Exercise task 1 -> In the email thread below, how long does the writer say licensing has been around?

START Excerpt

There's nothing "new" about this in case law whatsoever (at least from English 
common law - I'm not familiar with continental law)

Licencing has been around for the better part of 200 years. The ability to 
split the rights of property into distinct parts (e.g. you can give possession 
to one person for the term of their life, and then have it pass to someone 
else) has been around for at least a century.

Cheers
Ken

From: Jonathan Link [mailto:[email protected]]
Sent: Tuesday, 21 September 2010 9:58 PM
To: NT System Admin Issues
Subject: Re: Intel wants to charge to unlock features already on your CPU

Typically, that involved the single issue of illegal possession of some 
physical item.

There's a whole area of new law that needs to be made on this area.  We're now 
in the situation where I legally own something, have legal physical possession, 
but you're retaining certain rights in relation to that item, and we've signed 
no agreement to that effect.  We have 3,400+ years of, if it's mine, I can do 
what I want with it, too.  We have case law to that effect.  Are we now putting 
EULAs on hardware?

END Excerpt
START Raw data

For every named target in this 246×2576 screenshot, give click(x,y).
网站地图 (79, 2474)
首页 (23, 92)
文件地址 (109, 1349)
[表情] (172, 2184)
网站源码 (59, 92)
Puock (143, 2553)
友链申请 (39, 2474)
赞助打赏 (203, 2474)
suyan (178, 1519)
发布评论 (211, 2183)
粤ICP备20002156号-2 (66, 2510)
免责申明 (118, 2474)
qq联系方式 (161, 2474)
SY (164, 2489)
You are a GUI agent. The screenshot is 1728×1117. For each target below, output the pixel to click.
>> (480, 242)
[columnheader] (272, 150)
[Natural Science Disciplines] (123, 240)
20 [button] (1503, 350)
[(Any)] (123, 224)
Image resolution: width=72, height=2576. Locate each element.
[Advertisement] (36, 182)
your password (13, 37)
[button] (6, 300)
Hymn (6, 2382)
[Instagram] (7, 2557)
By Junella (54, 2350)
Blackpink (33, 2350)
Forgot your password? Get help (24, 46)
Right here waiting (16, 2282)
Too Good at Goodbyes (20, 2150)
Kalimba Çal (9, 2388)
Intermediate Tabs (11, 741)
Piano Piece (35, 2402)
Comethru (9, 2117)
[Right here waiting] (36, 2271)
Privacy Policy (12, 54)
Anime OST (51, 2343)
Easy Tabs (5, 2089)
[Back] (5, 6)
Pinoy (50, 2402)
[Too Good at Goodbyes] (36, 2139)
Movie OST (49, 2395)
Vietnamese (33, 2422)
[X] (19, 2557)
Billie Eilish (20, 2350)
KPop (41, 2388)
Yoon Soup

END Raw data

Exercise task 2 -> Find every line in the entries that contains the word "each". Matching is case-sensitive.

Right answer 1 -> The better part of 200 years.

Right answer 2 ->
You are a GUI agent. The screenshot is 1728×1117. For each target below, output the pixel to click.
Image resolution: width=72, height=2576. Locate each element.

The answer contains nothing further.